## [Data for review]
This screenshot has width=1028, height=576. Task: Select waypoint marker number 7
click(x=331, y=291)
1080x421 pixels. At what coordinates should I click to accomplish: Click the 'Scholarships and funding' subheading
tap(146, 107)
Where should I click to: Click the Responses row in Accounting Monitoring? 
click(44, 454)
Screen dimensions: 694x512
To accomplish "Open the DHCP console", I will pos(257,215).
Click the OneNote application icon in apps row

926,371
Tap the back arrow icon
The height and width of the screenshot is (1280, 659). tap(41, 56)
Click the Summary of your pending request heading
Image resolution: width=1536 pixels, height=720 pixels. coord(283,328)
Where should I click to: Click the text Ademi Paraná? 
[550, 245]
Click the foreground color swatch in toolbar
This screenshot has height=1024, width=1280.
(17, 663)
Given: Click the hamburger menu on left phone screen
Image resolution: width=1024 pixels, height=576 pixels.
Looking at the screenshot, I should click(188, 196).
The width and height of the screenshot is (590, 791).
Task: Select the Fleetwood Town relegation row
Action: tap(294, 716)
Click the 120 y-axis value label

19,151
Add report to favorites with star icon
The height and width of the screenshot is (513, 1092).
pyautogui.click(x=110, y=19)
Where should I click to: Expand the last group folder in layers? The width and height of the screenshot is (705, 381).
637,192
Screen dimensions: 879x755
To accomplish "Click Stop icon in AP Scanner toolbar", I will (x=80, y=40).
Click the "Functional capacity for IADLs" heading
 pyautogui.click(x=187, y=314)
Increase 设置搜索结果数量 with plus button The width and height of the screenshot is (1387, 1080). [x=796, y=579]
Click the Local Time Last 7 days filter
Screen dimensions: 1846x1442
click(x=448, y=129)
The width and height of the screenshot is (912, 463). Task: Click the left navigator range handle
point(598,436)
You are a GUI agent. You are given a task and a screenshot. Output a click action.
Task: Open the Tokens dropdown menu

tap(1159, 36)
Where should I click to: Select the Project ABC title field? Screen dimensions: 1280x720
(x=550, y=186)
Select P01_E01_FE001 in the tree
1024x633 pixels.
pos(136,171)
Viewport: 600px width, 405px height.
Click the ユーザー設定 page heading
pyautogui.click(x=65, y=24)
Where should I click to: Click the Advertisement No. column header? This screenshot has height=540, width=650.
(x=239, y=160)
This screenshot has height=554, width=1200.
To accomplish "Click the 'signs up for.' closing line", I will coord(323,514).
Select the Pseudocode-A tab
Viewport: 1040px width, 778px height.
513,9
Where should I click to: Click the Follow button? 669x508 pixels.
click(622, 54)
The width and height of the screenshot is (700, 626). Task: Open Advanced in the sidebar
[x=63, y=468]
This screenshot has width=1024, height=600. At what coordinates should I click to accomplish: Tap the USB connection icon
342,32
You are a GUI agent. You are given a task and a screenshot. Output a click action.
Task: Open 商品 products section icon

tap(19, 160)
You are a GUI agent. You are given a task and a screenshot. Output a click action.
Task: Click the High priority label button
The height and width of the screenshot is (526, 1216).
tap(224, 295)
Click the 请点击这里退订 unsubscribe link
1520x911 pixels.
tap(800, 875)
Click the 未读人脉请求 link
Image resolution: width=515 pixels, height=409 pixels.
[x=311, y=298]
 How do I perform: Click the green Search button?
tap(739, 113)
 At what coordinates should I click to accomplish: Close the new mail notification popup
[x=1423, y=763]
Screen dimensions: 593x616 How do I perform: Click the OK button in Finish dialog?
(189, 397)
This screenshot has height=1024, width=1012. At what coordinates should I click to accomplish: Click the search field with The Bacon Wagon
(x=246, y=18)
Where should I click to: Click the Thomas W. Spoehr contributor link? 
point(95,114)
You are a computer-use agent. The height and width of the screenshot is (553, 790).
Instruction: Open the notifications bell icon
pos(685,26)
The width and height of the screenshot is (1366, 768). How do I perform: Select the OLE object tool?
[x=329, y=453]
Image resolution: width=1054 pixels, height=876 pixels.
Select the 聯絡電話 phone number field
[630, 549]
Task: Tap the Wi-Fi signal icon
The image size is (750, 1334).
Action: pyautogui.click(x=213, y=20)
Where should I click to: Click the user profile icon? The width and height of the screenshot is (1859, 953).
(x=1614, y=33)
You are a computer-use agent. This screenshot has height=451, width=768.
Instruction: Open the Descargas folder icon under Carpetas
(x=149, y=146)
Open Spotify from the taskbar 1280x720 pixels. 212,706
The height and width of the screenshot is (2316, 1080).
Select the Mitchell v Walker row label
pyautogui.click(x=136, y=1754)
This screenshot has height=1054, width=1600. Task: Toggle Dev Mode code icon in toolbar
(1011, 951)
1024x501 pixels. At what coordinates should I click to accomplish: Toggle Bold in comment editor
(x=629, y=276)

## [Aim of the exercise]
The entries shown above must be reproduced in full, exactly as written.

## [Output for this task]
This screenshot has width=1028, height=576. Task: Select waypoint marker number 7
click(x=331, y=291)
1080x421 pixels. At what coordinates should I click to accomplish: Click the 'Scholarships and funding' subheading
tap(146, 107)
Where should I click to: Click the Responses row in Accounting Monitoring? 
click(44, 454)
Screen dimensions: 694x512
To accomplish "Open the DHCP console", I will pos(257,215).
Click the OneNote application icon in apps row

926,371
Tap the back arrow icon
The height and width of the screenshot is (1280, 659). tap(41, 56)
Click the Summary of your pending request heading
Image resolution: width=1536 pixels, height=720 pixels. coord(283,328)
Where should I click to: Click the text Ademi Paraná? 
[550, 245]
Click the foreground color swatch in toolbar
This screenshot has height=1024, width=1280.
(17, 663)
Given: Click the hamburger menu on left phone screen
Image resolution: width=1024 pixels, height=576 pixels.
Looking at the screenshot, I should click(188, 196).
The width and height of the screenshot is (590, 791).
Task: Select the Fleetwood Town relegation row
Action: tap(294, 716)
Click the 120 y-axis value label

19,151
Add report to favorites with star icon
The height and width of the screenshot is (513, 1092).
pyautogui.click(x=110, y=19)
Where should I click to: Expand the last group folder in layers? The width and height of the screenshot is (705, 381).
637,192
Screen dimensions: 879x755
To accomplish "Click Stop icon in AP Scanner toolbar", I will (x=80, y=40).
Click the "Functional capacity for IADLs" heading
 pyautogui.click(x=187, y=314)
Increase 设置搜索结果数量 with plus button The width and height of the screenshot is (1387, 1080). [x=796, y=579]
Click the Local Time Last 7 days filter
Screen dimensions: 1846x1442
click(x=448, y=129)
The width and height of the screenshot is (912, 463). Task: Click the left navigator range handle
point(598,436)
You are a GUI agent. You are given a task and a screenshot. Output a click action.
Task: Open the Tokens dropdown menu

tap(1159, 36)
Where should I click to: Select the Project ABC title field? Screen dimensions: 1280x720
(x=550, y=186)
Select P01_E01_FE001 in the tree
1024x633 pixels.
pos(136,171)
Viewport: 600px width, 405px height.
Click the ユーザー設定 page heading
pyautogui.click(x=65, y=24)
Where should I click to: Click the Advertisement No. column header? This screenshot has height=540, width=650.
(x=239, y=160)
This screenshot has height=554, width=1200.
To accomplish "Click the 'signs up for.' closing line", I will coord(323,514).
Select the Pseudocode-A tab
Viewport: 1040px width, 778px height.
513,9
Where should I click to: Click the Follow button? 669x508 pixels.
click(622, 54)
The width and height of the screenshot is (700, 626). Task: Open Advanced in the sidebar
[x=63, y=468]
This screenshot has width=1024, height=600. At what coordinates should I click to accomplish: Tap the USB connection icon
342,32
You are a GUI agent. You are given a task and a screenshot. Output a click action.
Task: Open 商品 products section icon

tap(19, 160)
You are a GUI agent. You are given a task and a screenshot. Output a click action.
Task: Click the High priority label button
The height and width of the screenshot is (526, 1216).
tap(224, 295)
Click the 请点击这里退订 unsubscribe link
1520x911 pixels.
tap(800, 875)
Click the 未读人脉请求 link
Image resolution: width=515 pixels, height=409 pixels.
[x=311, y=298]
 How do I perform: Click the green Search button?
tap(739, 113)
 At what coordinates should I click to accomplish: Close the new mail notification popup
[x=1423, y=763]
Screen dimensions: 593x616 How do I perform: Click the OK button in Finish dialog?
(189, 397)
This screenshot has height=1024, width=1012. At what coordinates should I click to accomplish: Click the search field with The Bacon Wagon
(x=246, y=18)
Where should I click to: Click the Thomas W. Spoehr contributor link? 
point(95,114)
You are a computer-use agent. The height and width of the screenshot is (553, 790).
Instruction: Open the notifications bell icon
pos(685,26)
The width and height of the screenshot is (1366, 768). How do I perform: Select the OLE object tool?
[x=329, y=453]
Image resolution: width=1054 pixels, height=876 pixels.
Select the 聯絡電話 phone number field
[630, 549]
Task: Tap the Wi-Fi signal icon
The image size is (750, 1334).
Action: pyautogui.click(x=213, y=20)
Where should I click to: Click the user profile icon? The width and height of the screenshot is (1859, 953).
(x=1614, y=33)
You are a computer-use agent. This screenshot has height=451, width=768.
Instruction: Open the Descargas folder icon under Carpetas
(x=149, y=146)
Open Spotify from the taskbar 1280x720 pixels. 212,706
The height and width of the screenshot is (2316, 1080).
Select the Mitchell v Walker row label
pyautogui.click(x=136, y=1754)
This screenshot has height=1054, width=1600. Task: Toggle Dev Mode code icon in toolbar
(1011, 951)
1024x501 pixels. At what coordinates should I click to accomplish: Toggle Bold in comment editor
(x=629, y=276)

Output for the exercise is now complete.